# [Problem to solve]
Copy every record below exactly as written, but leave out the pictures.

Supplied material Start Marker

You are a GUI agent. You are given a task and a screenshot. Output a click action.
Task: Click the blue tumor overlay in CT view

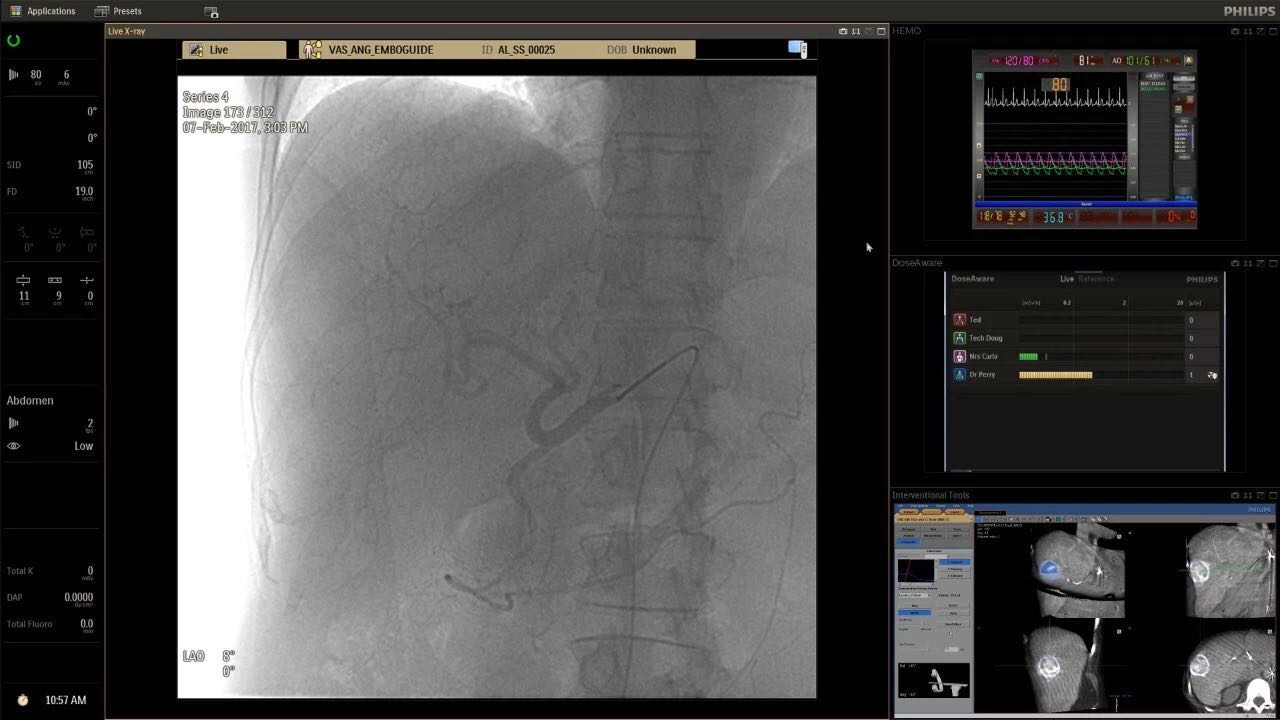1050,569
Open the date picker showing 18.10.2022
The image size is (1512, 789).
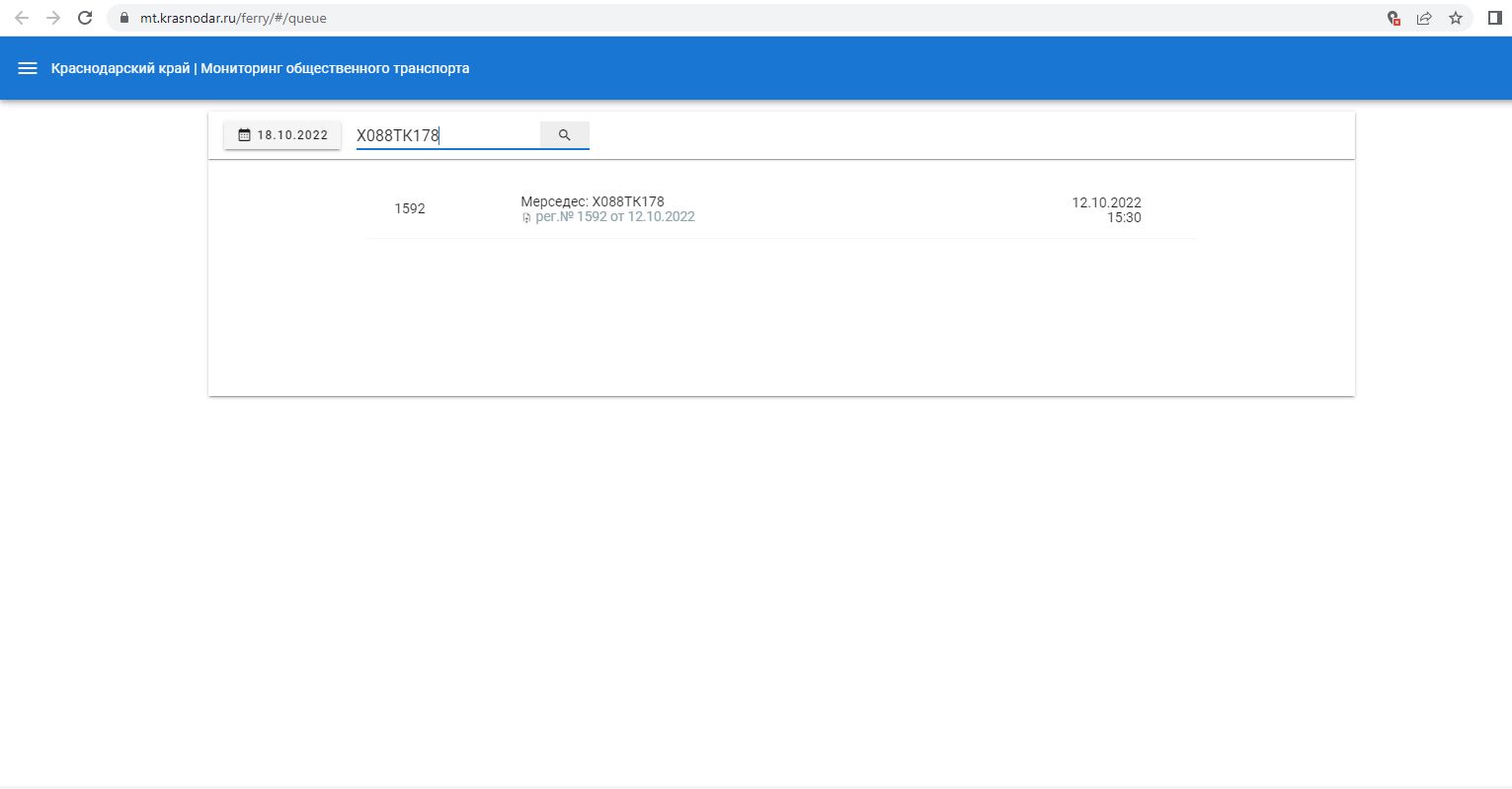coord(282,135)
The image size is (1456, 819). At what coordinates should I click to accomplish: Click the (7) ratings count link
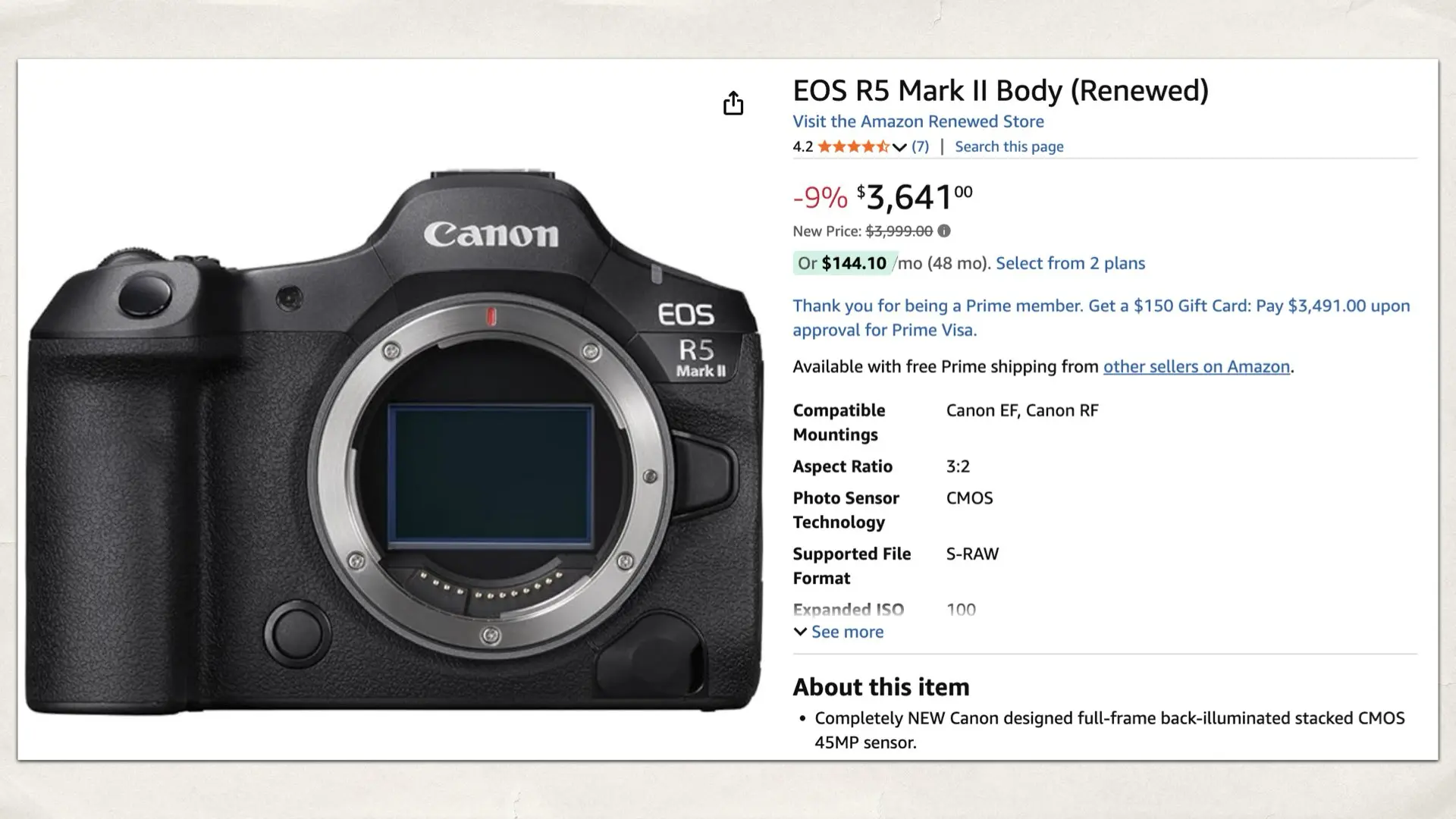point(919,146)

Supplied material End Marker

# [Solution]
You are a GUI agent. You are given a task and a screenshot. Output a click action.
Task: Click the blue tumor overlay in CT view

1050,569
Open the date picker showing 18.10.2022
The image size is (1512, 789).
coord(282,135)
The image size is (1456, 819). At what coordinates should I click to accomplish: Click the (7) ratings count link
point(919,146)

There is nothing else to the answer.